• [EXERCISE PROMPT]: Copy out exactly the lines from the one with "The width and" through the last line of the listing below, both included, but none of the pictures.

• [PROVIDED DATA]:
*** Block opens ***
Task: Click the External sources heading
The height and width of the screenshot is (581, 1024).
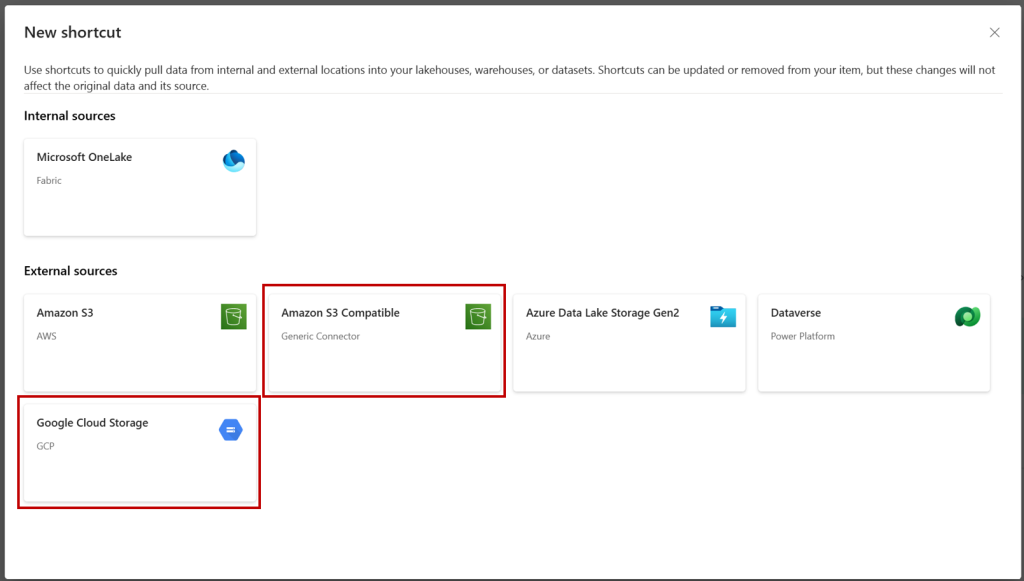Action: coord(71,271)
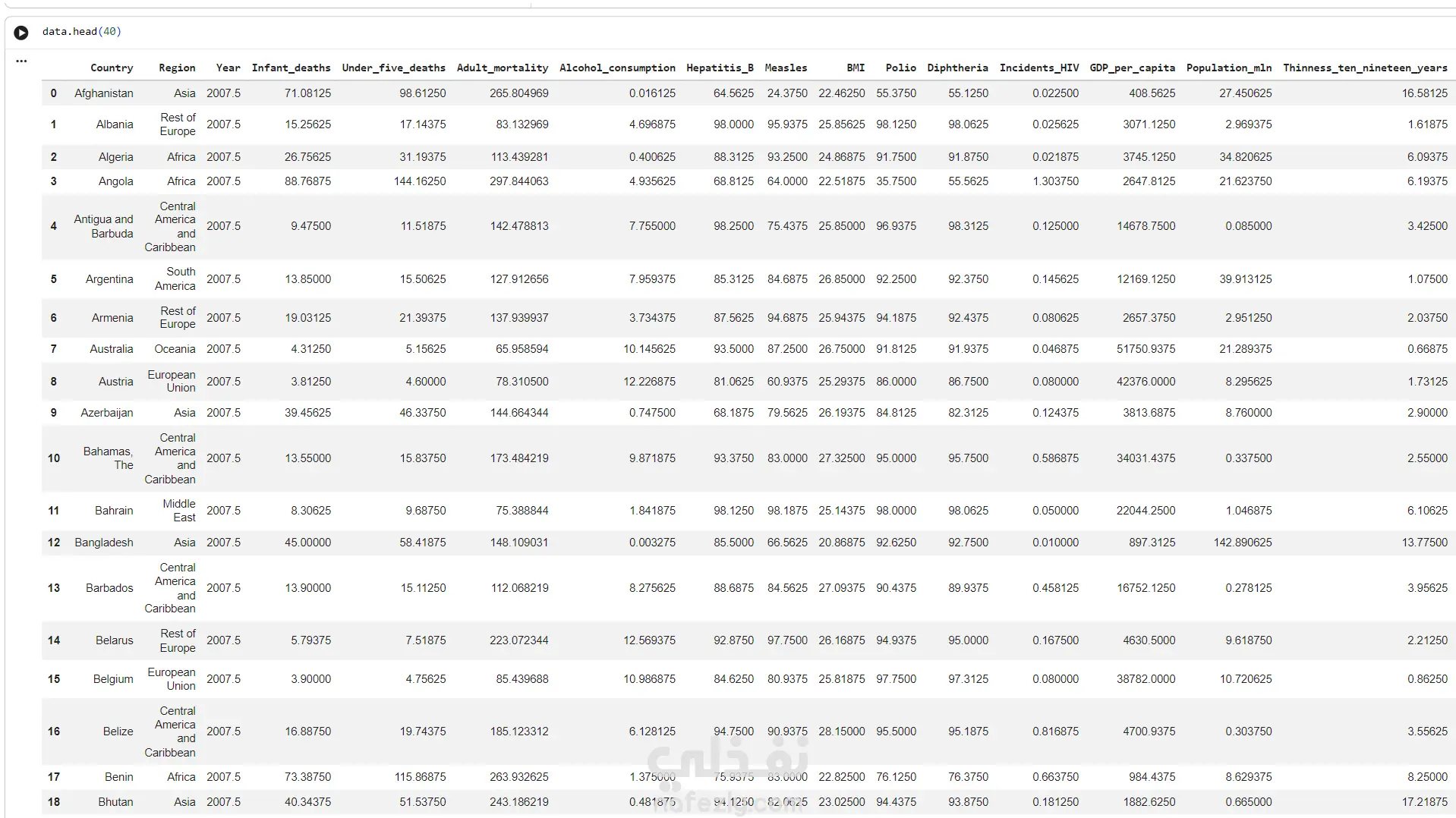This screenshot has width=1456, height=818.
Task: Select the Australia row's Oceania region cell
Action: click(175, 349)
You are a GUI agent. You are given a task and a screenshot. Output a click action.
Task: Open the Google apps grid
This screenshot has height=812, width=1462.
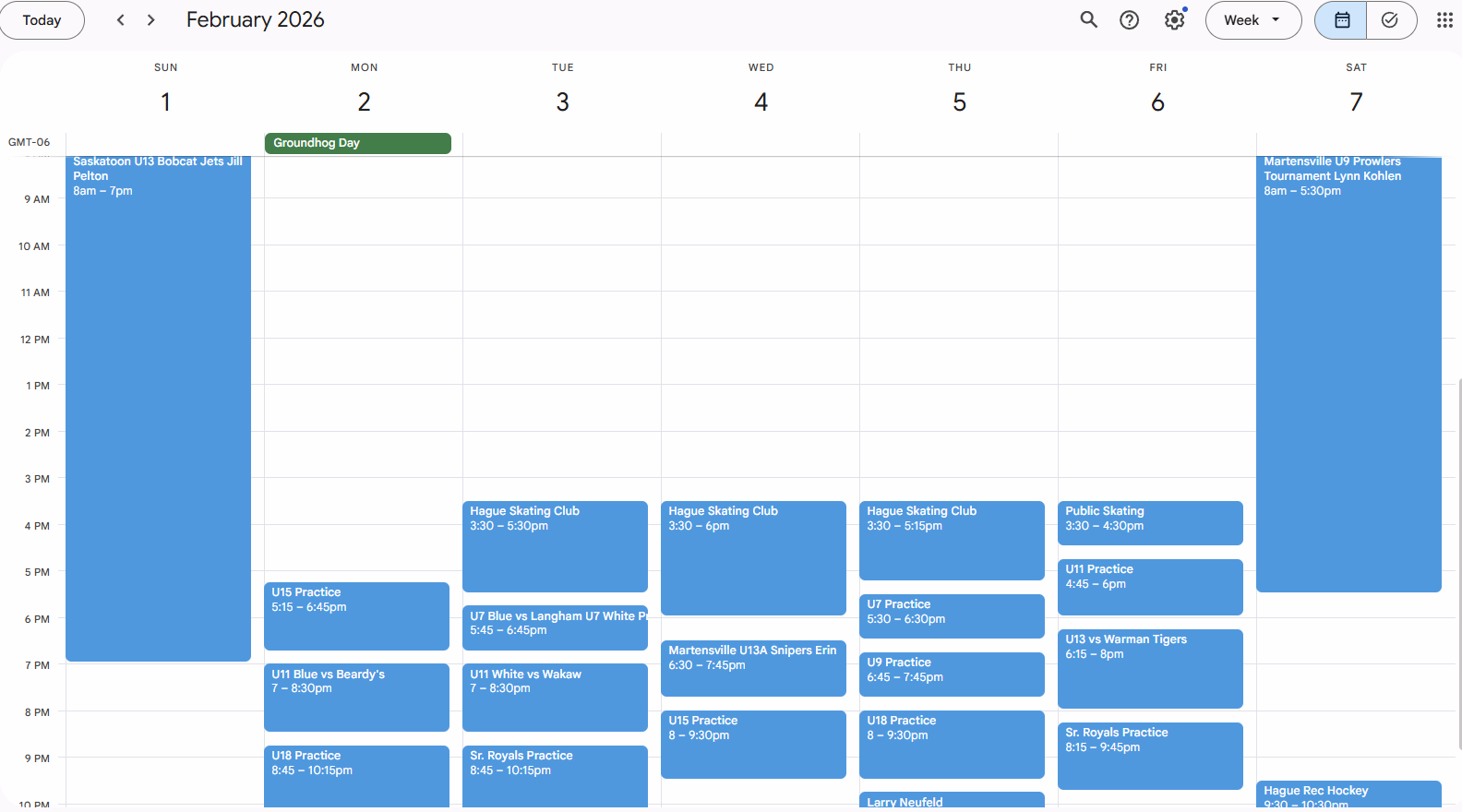pyautogui.click(x=1444, y=20)
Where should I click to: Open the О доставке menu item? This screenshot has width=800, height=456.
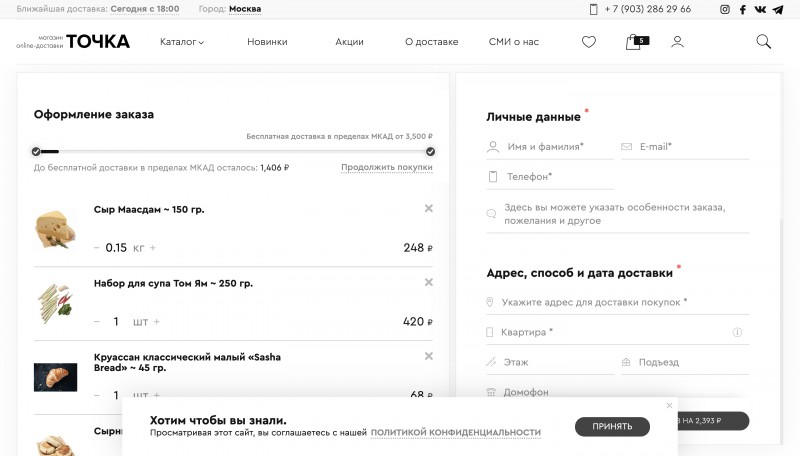pos(431,42)
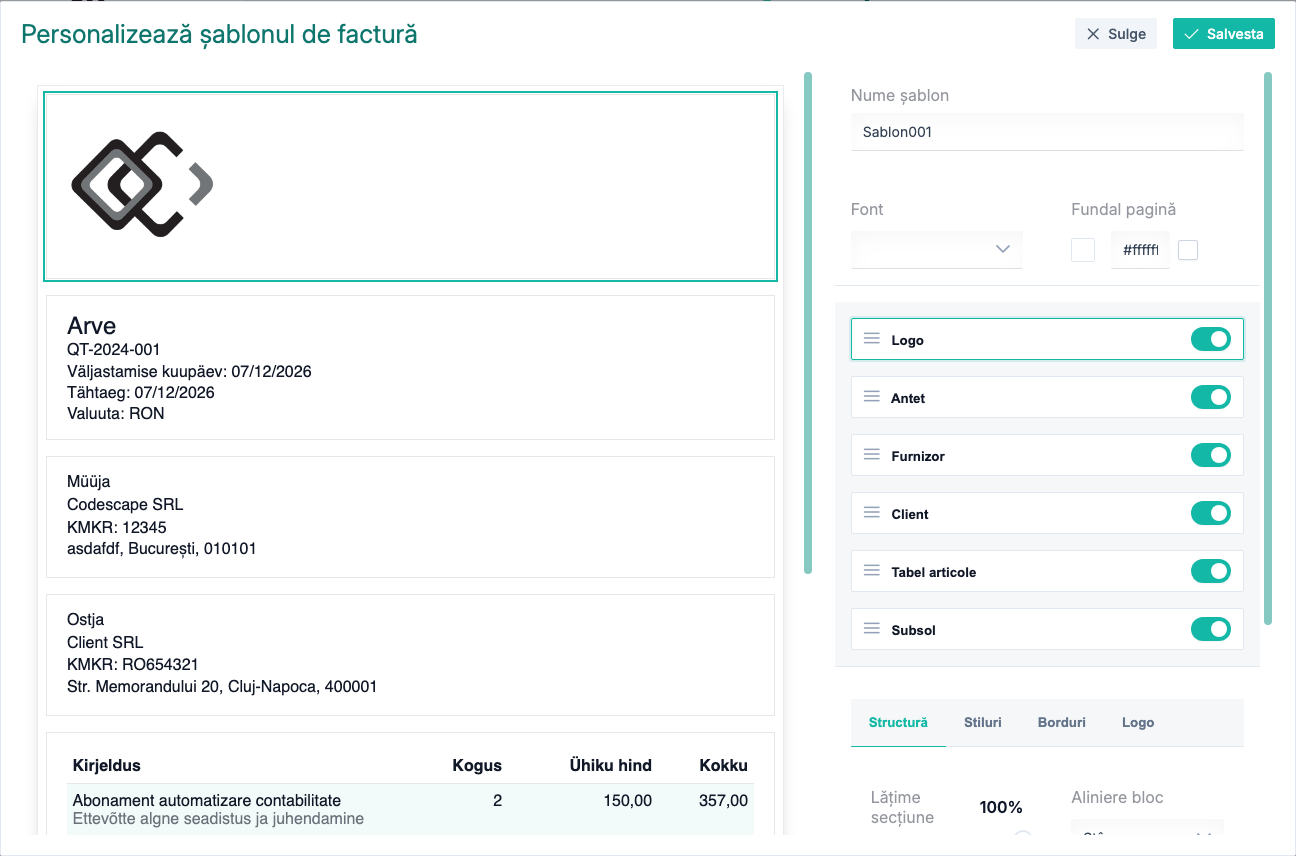Grab the drag handle icon for Logo

[872, 339]
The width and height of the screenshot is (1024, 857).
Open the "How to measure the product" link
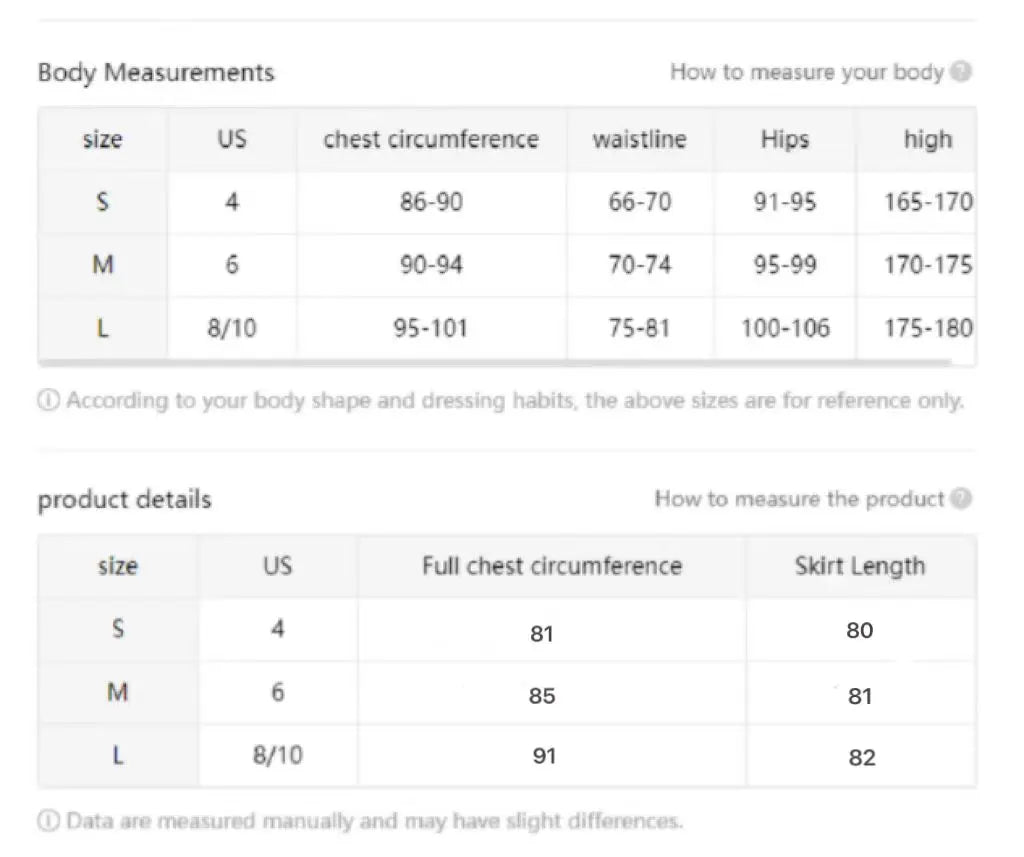799,499
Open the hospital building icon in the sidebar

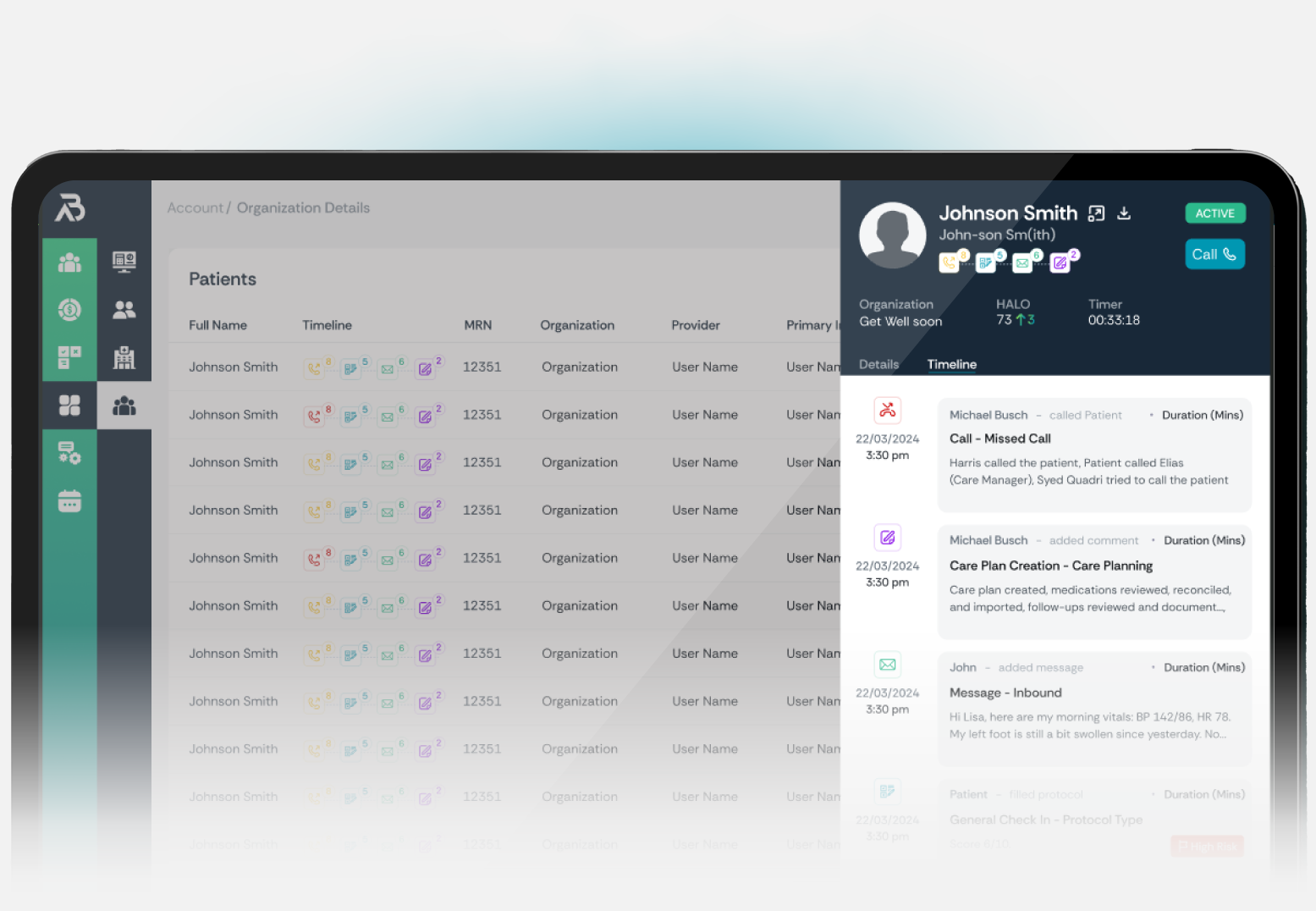click(x=124, y=357)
*** Block closes ***
• [EXERCISE OUTPUT]:
The width and height of the screenshot is (1024, 857).
Open the "How to measure the product" link
799,499
Open the hospital building icon in the sidebar

click(x=124, y=357)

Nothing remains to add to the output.